Una legge svizzera importante (“Riforma fiscale III delle imprese”) nata su forti pressioni di Bruxelles e dell’Ocse, contrari agli attuali benefici rivolti ai regimi fiscali speciali di cui beneficiano in Svizzera le società Holding (hanno qua la sede legale, ma svolgono altrove l’attività), sopprimeva questi regimi speciali, introducendo altri strumenti per tenere comunque alta l’attrattività fiscale. Il referendum era sostenuto dall’intero establishment svizzero: Consiglio Federale, Parlamento, Cantoni, Confindustria, tutti i partiti, contrari i soli socialisti che l’avevano proposto. Secondo i sondaggisti nelle urne non ci sarebbe stata partita, invece il No ha stravinto (60-40: è il numero diventato ormai norma, persino il Cantone dei Grigioni ha bocciato 60-40 le Olimpiadi invernali di Sankt Moritz), dando alle sinistre svizzere una boccata d’ossigeno, in una fase per loro calante. Secondo le teorie di Luca Lotti i socialisti svizzeri oggi al 18,7% alla prossime politiche avranno il 60%.
Perché gli svizzeri hanno votano No? Concedeva troppe regalie fiscali alle multinazionali, sopra tutto era proposto dall’establishment. Questi erano andati di prima mattina al voto, tutti pimpanti, a cena si ritrovano con un mucchio di macerie fumanti. Il voto dimostra che non esiste un populismo solo di destra, se in Francia Benoît Harmon, puta caso, dovesse arrivare al ballottaggio con Emmanuel Macron, vincerebbe. La regola pare chiara: se sei percepito come uomo dell’establishment, sia che tu provenga da destra, da sinistra, dal centro, sei morto (l’eccezione credo sia Marine Le Pen). Ammiro Matteo Renzi che non teme di identificarsi con l’establishment nostrano, fondando, per sottrazione, il Partito della Nazione.

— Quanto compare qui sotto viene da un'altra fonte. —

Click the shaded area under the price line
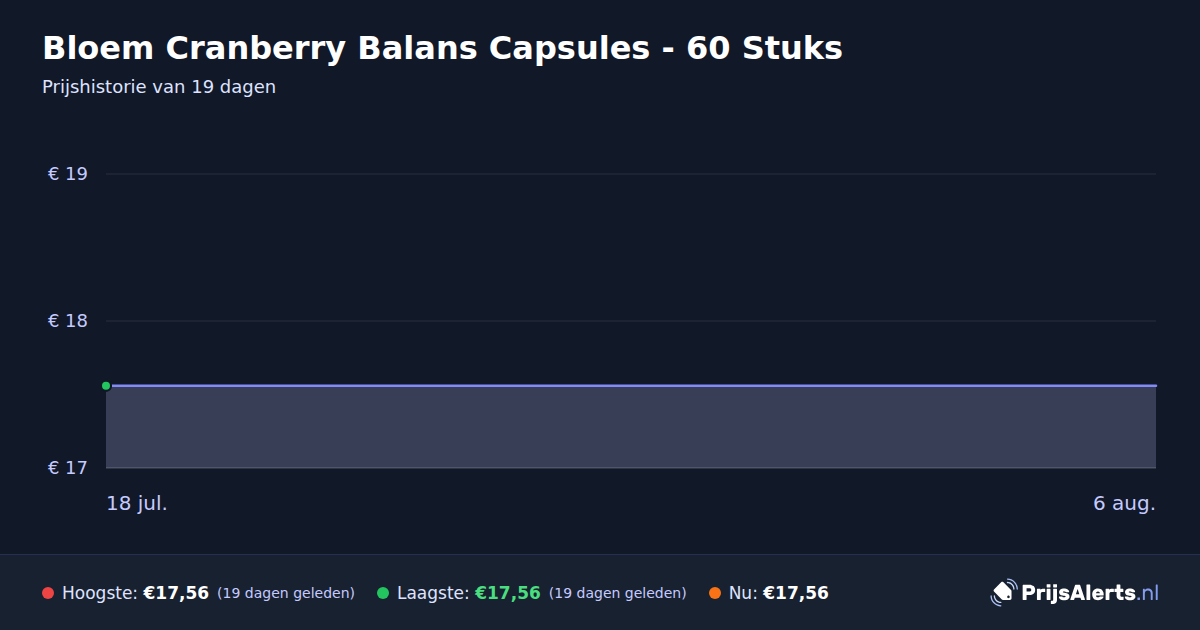 [x=631, y=427]
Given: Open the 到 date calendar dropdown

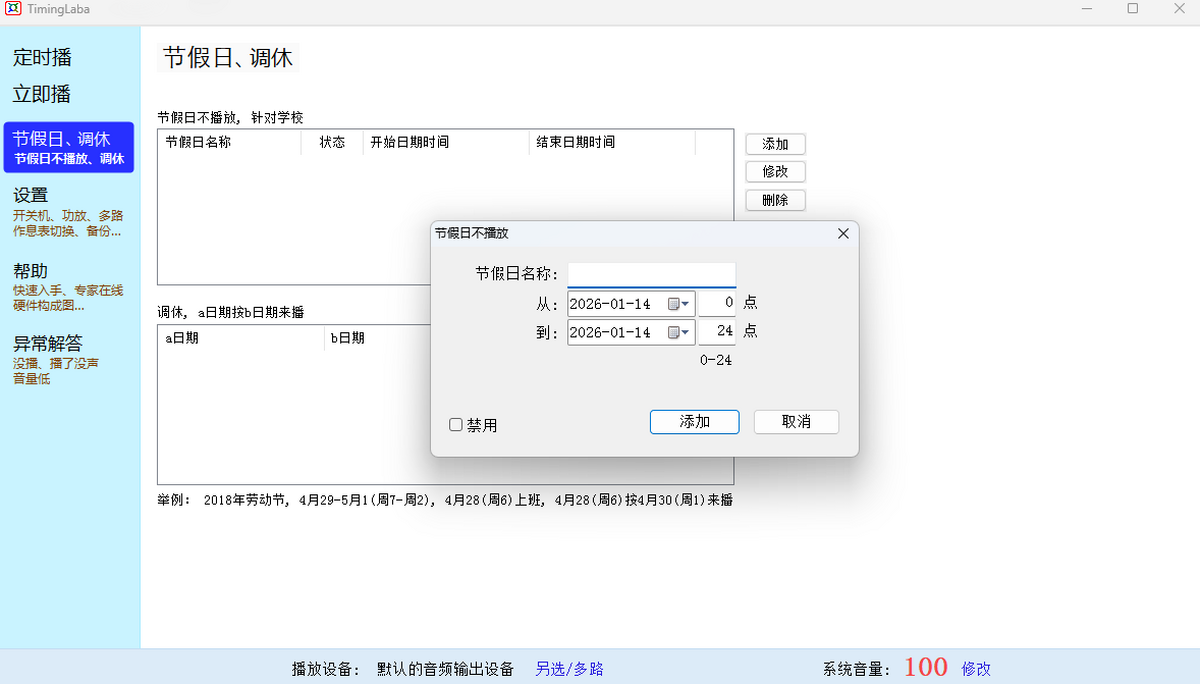Looking at the screenshot, I should 680,332.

Ad Harvard, in un simposio su “Data, Dollars, Algorithms”, Marty Chavez ha comunicato che, dei 600 operatori del private equity presenti in azienda quindici anni fa, ne sono rimasti due (sic!), il lavoro degli altri 598 è stato trasferito a migliaia di “Algorithm”, supportati da 200 badanti umane (ingegneri informatici, da sostituire appena gli algoritmi sapranno auto manutenere). I risparmi per Goldman sono stati incredibili (in media il costo di un operatore di livello era di 500.000 $-anno). Ma Chavez va oltre, ci racconta che con una start up “interna” hanno messo a punto un software che sta eliminando tutto (proprio tutto) il personale addetto alla gestione delle carte di credito. Come ex ceo mi eccito: è un sogno avere il 100% di quota di mercato, azzerare il costo del lavoro, liberandosi una volta per tutte di insopportabili concorrenti, faticosi dipendenti, noiosi sindacati, e vivere felici con i propri azionisti, spartendosi il malloppo.
Cosa indicano questi due segnali deboli? Che stiamo vivendo una fase topica dell’infinito scontro fra il bene e il male, la faglia della globalizzazione e quella della tecnologia (entrambe bene destinate, accoppiandosi, a diventare male) stanno marciando verso il Big One. Al contempo, un libro di Minxin Pei, China’s Crony Capitalism, racconta la versione cinese del ceo-capitalism. Il crony capitalism di Pei è un modello basato sullo scambio fra politici e ceo, nell’accezione mafiosa di compari (crony). I ceo, compari dei politici cinesi, accumulano, artatamente, enormi patrimoni, parte di questi tornano ai politici, così questi ottengono o mantengono il potere. Esattamente come in Occidente con il ceo capitalism. O in Sicilia, da sempre. Niente di nuovo sotto il sole. Falcone e Borsellino avevano capito tutto, e pure trovato la soluzione: “per arrivare ai mafiosi segui l’odore dei soldi, sequestra loro i patrimoni, mettili in galera al 41 bis, butta la chiave”.